What is being asked: Please reproduce every entry, keeping each one exact.

Supplied data Start Marker

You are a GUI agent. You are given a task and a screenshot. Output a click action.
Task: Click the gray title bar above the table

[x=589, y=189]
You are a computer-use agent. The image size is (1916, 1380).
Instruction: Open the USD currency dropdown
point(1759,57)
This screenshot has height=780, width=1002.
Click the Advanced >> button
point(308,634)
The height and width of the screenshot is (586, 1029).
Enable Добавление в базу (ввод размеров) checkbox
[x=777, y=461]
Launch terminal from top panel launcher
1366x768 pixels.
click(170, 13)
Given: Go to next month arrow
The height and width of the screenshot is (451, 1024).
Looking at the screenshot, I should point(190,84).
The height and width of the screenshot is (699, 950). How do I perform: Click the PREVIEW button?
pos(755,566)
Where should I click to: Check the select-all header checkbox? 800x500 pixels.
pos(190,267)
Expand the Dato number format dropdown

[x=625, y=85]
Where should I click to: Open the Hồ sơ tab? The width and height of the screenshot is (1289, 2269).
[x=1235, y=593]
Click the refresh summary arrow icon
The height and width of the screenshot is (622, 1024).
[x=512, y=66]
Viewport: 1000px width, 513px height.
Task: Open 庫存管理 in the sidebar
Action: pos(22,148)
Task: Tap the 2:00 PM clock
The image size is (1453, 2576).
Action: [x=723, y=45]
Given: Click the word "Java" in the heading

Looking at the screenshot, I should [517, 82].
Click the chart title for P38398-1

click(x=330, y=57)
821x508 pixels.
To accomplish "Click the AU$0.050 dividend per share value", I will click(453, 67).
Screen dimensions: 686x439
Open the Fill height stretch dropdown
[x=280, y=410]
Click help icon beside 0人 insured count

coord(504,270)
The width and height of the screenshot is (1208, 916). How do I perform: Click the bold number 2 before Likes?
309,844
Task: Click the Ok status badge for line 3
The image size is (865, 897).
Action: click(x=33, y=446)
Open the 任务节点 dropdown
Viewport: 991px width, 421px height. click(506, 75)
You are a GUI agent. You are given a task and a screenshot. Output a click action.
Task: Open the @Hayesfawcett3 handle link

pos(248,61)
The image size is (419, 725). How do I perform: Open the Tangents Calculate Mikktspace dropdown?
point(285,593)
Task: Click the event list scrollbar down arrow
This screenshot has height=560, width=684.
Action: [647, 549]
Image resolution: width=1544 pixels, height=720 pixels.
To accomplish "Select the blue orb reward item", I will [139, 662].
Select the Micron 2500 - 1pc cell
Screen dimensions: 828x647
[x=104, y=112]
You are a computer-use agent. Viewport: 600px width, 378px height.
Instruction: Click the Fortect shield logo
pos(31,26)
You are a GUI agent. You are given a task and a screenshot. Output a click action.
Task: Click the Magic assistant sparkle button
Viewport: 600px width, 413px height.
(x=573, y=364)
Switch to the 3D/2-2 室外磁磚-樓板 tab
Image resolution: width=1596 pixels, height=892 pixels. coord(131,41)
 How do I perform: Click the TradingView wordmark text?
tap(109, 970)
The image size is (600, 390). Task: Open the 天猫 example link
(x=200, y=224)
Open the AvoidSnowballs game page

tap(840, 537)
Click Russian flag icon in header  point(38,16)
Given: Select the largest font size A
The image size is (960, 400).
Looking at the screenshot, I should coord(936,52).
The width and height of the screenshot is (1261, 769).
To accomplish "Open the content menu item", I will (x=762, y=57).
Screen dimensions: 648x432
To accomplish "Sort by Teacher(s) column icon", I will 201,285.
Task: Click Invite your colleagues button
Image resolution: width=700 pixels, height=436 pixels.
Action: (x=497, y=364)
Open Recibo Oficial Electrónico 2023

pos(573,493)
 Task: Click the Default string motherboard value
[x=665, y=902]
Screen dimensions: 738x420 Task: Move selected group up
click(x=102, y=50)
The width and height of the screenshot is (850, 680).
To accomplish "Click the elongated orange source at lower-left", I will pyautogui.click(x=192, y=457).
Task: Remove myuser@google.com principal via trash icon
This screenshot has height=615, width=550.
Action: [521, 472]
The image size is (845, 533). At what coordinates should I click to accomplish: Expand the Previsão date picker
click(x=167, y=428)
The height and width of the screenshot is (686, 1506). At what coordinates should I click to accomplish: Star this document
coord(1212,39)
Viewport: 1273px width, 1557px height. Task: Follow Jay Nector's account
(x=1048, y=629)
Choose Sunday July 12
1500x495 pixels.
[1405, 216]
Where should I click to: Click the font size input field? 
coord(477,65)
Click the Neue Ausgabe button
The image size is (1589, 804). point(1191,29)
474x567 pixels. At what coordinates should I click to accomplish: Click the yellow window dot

Supplied data End Marker

Answer:
You are a GUI agent. You are given a task and a screenshot. Output a click action.
Task: Click the gray title bar above the table

[x=589, y=189]
You are a computer-use agent. The image size is (1916, 1380).
Instruction: Open the USD currency dropdown
point(1759,57)
This screenshot has height=780, width=1002.
Click the Advanced >> button
point(308,634)
The height and width of the screenshot is (586, 1029).
Enable Добавление в базу (ввод размеров) checkbox
[x=777, y=461]
Launch terminal from top panel launcher
1366x768 pixels.
click(170, 13)
Given: Go to next month arrow
The height and width of the screenshot is (451, 1024).
Looking at the screenshot, I should point(190,84).
The height and width of the screenshot is (699, 950). How do I perform: Click the PREVIEW button?
pos(755,566)
Where should I click to: Check the select-all header checkbox? 800x500 pixels.
pos(190,267)
Expand the Dato number format dropdown

[x=625, y=85]
Where should I click to: Open the Hồ sơ tab? The width and height of the screenshot is (1289, 2269).
[x=1235, y=593]
Click the refresh summary arrow icon
The height and width of the screenshot is (622, 1024).
[x=512, y=66]
Viewport: 1000px width, 513px height.
Task: Open 庫存管理 in the sidebar
Action: pos(22,148)
Task: Tap the 2:00 PM clock
The image size is (1453, 2576).
Action: [x=723, y=45]
Given: Click the word "Java" in the heading

Looking at the screenshot, I should [517, 82].
Click the chart title for P38398-1

click(x=330, y=57)
821x508 pixels.
To accomplish "Click the AU$0.050 dividend per share value", I will click(453, 67).
Screen dimensions: 686x439
Open the Fill height stretch dropdown
[x=280, y=410]
Click help icon beside 0人 insured count

coord(504,270)
The width and height of the screenshot is (1208, 916). How do I perform: Click the bold number 2 before Likes?
309,844
Task: Click the Ok status badge for line 3
The image size is (865, 897).
Action: click(x=33, y=446)
Open the 任务节点 dropdown
Viewport: 991px width, 421px height. click(506, 75)
You are a GUI agent. You are given a task and a screenshot. Output a click action.
Task: Open the @Hayesfawcett3 handle link

pos(248,61)
The image size is (419, 725). How do I perform: Open the Tangents Calculate Mikktspace dropdown?
point(285,593)
Task: Click the event list scrollbar down arrow
This screenshot has height=560, width=684.
Action: [647, 549]
Image resolution: width=1544 pixels, height=720 pixels.
To accomplish "Select the blue orb reward item", I will [139, 662].
Select the Micron 2500 - 1pc cell
Screen dimensions: 828x647
[x=104, y=112]
You are a computer-use agent. Viewport: 600px width, 378px height.
Instruction: Click the Fortect shield logo
pos(31,26)
You are a GUI agent. You are given a task and a screenshot. Output a click action.
Task: Click the Magic assistant sparkle button
Viewport: 600px width, 413px height.
(x=573, y=364)
Switch to the 3D/2-2 室外磁磚-樓板 tab
Image resolution: width=1596 pixels, height=892 pixels. coord(131,41)
 How do I perform: Click the TradingView wordmark text?
tap(109, 970)
The image size is (600, 390). Task: Open the 天猫 example link
(x=200, y=224)
Open the AvoidSnowballs game page

tap(840, 537)
Click Russian flag icon in header  point(38,16)
Given: Select the largest font size A
The image size is (960, 400).
Looking at the screenshot, I should coord(936,52).
The width and height of the screenshot is (1261, 769).
To accomplish "Open the content menu item", I will (x=762, y=57).
Screen dimensions: 648x432
To accomplish "Sort by Teacher(s) column icon", I will 201,285.
Task: Click Invite your colleagues button
Image resolution: width=700 pixels, height=436 pixels.
Action: (x=497, y=364)
Open Recibo Oficial Electrónico 2023

pos(573,493)
 Task: Click the Default string motherboard value
[x=665, y=902]
Screen dimensions: 738x420 Task: Move selected group up
click(x=102, y=50)
The width and height of the screenshot is (850, 680).
To accomplish "Click the elongated orange source at lower-left", I will pyautogui.click(x=192, y=457).
Task: Remove myuser@google.com principal via trash icon
This screenshot has height=615, width=550.
Action: [521, 472]
The image size is (845, 533). At what coordinates should I click to accomplish: Expand the Previsão date picker
click(x=167, y=428)
The height and width of the screenshot is (686, 1506). At what coordinates should I click to accomplish: Star this document
coord(1212,39)
Viewport: 1273px width, 1557px height. Task: Follow Jay Nector's account
(x=1048, y=629)
Choose Sunday July 12
1500x495 pixels.
[1405, 216]
Where should I click to: Click the font size input field? 
coord(477,65)
Click the Neue Ausgabe button
The image size is (1589, 804). point(1191,29)
474x567 pixels. At what coordinates should I click to accomplish: Click the yellow window dot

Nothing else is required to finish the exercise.